TrialTir is for better or worse, is the set of cards for those who bought in the US ultimately have to address. From a business perspective, as in bean counter, I understand their stance as well as that of the dealer. From an enthusiast's view, I think it's poor. That being said, the Dream would need at the very least the head tube replaced, requisite heat treatment and then a paint job. For Colnago in Italy, not really a big deal provided you were willing to wait. I'm not sure you have many options though having bought it from an authorized US dealer and hence, subject to their US distributor, TrialTir.


----------



## varoadie (Feb 4, 2005)

boneman said:


> I agree with Terry B's comments and yes, it's out of warraanty but it's time to take you off the barbie. I bought a C40 from Mike Perry of Maestro when I lived in London and had the chance to spend an afternoon in his shop chatting with him as he built up my bike. He has experienced very few breakage issues and generally, they're the result of accidents (crashes) or extreme circumstances. This includes the BiTitan and Dream which seem to have the most issues.
> 
> He indicated that the factory is generally willing to fix/replace the frame unless it has been clearly abused. Cost is negligible but generally not much more than a paint job, the exception being the carbon models.
> 
> TrialTir is for better or worse, is the set of cards for those who bought in the US ultimately have to address. From a business perspective, as in bean counter, I understand their stance as well as that of the dealer. From an enthusiast's view, I think it's poor. That being said, the Dream would need at the very least the head tube replaced, requisite heat treatment and then a paint job. For Colnago in Italy, not really a big deal provided you were willing to wait. I'm not sure you have many options though having bought it from an authorized US dealer and hence, subject to their US distributor, TrialTir.

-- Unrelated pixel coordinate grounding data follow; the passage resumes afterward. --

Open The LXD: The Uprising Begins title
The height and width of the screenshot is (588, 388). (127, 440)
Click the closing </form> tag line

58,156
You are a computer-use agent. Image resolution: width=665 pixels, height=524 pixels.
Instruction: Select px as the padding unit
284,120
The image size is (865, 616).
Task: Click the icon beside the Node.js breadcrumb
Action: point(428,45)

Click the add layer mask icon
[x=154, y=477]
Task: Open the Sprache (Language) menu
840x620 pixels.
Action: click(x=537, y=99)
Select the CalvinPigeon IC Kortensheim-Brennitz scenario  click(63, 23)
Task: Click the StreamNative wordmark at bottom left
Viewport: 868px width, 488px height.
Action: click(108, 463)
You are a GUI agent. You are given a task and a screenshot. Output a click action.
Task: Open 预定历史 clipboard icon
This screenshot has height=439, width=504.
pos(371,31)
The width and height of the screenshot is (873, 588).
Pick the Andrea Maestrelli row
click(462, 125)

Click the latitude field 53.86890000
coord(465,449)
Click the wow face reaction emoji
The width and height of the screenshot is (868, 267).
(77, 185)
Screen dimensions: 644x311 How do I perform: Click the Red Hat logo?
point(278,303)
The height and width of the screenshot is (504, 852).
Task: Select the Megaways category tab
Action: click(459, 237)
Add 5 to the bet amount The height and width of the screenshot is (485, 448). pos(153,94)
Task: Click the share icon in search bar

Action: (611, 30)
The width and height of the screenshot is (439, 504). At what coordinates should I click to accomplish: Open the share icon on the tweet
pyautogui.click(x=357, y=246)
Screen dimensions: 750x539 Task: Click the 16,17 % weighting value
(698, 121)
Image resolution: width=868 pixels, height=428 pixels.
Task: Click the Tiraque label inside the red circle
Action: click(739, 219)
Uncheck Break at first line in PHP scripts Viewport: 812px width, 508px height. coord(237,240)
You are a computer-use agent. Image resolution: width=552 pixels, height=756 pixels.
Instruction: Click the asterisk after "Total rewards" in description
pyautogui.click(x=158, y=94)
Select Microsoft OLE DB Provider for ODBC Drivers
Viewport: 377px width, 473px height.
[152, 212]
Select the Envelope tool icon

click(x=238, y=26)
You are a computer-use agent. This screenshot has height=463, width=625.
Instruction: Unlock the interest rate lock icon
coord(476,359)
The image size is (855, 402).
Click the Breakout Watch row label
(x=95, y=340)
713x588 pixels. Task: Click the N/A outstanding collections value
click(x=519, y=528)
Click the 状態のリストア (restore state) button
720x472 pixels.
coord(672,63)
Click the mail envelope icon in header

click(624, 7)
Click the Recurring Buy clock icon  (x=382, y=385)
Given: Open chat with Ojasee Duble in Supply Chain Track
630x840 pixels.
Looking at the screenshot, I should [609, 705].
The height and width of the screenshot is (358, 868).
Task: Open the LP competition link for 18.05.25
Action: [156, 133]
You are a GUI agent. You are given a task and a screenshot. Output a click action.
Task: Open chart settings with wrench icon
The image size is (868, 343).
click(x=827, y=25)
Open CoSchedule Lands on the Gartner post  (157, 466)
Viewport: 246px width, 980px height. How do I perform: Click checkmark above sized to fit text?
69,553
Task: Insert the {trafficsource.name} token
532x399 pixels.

This would have been a good "case study" for a college course or company training. I think what would have stopped all this ugliness quickly were if the Dealer/distributor responded with an "it's obviously a defect and our fault, clearly the frame hasn't been abused" "Here's what we'll do, we have a new Dream at the factory that we'll sell you for cost, half price, whatever. It's just like your old frame, only upgraded and newer. "we're sorry for this inconvenience". (not the cheapest bikeframe they make in a horrid color) If you'd like a more expensive model....we'll work out a deal for one of those"
But, that didn't happen and finger pointing and letters went back and forth. Usually, 2-3 letters with buttons unpushed generally pisses someone off to the point of no return. 
In this age of "lifetime" or extended warranties, consumers think they will be protected and don't even worry. 
I think the dealer that probably PROBABLY screwed this thing up should be responsible but they can't and don't have the money to take care of problems like these.
Unfortunately, this'll be forgotten and we'll all go on our merry way. Thanks for posting.


----------



## boneman (Nov 26, 2001)

*Truly unfortunate*

I bought a model year 1999 Vortex from Colorado Cyclist and then spent 6 years in England riding it. In the last year it developed a crack in the head tube. When I got back to the States I took it to a local Connecticut authorized dealer. It was sent to Chattanoga and returned with a 1.125" ready headtube, new decals, new style seat clamps and complete refinish at no cost.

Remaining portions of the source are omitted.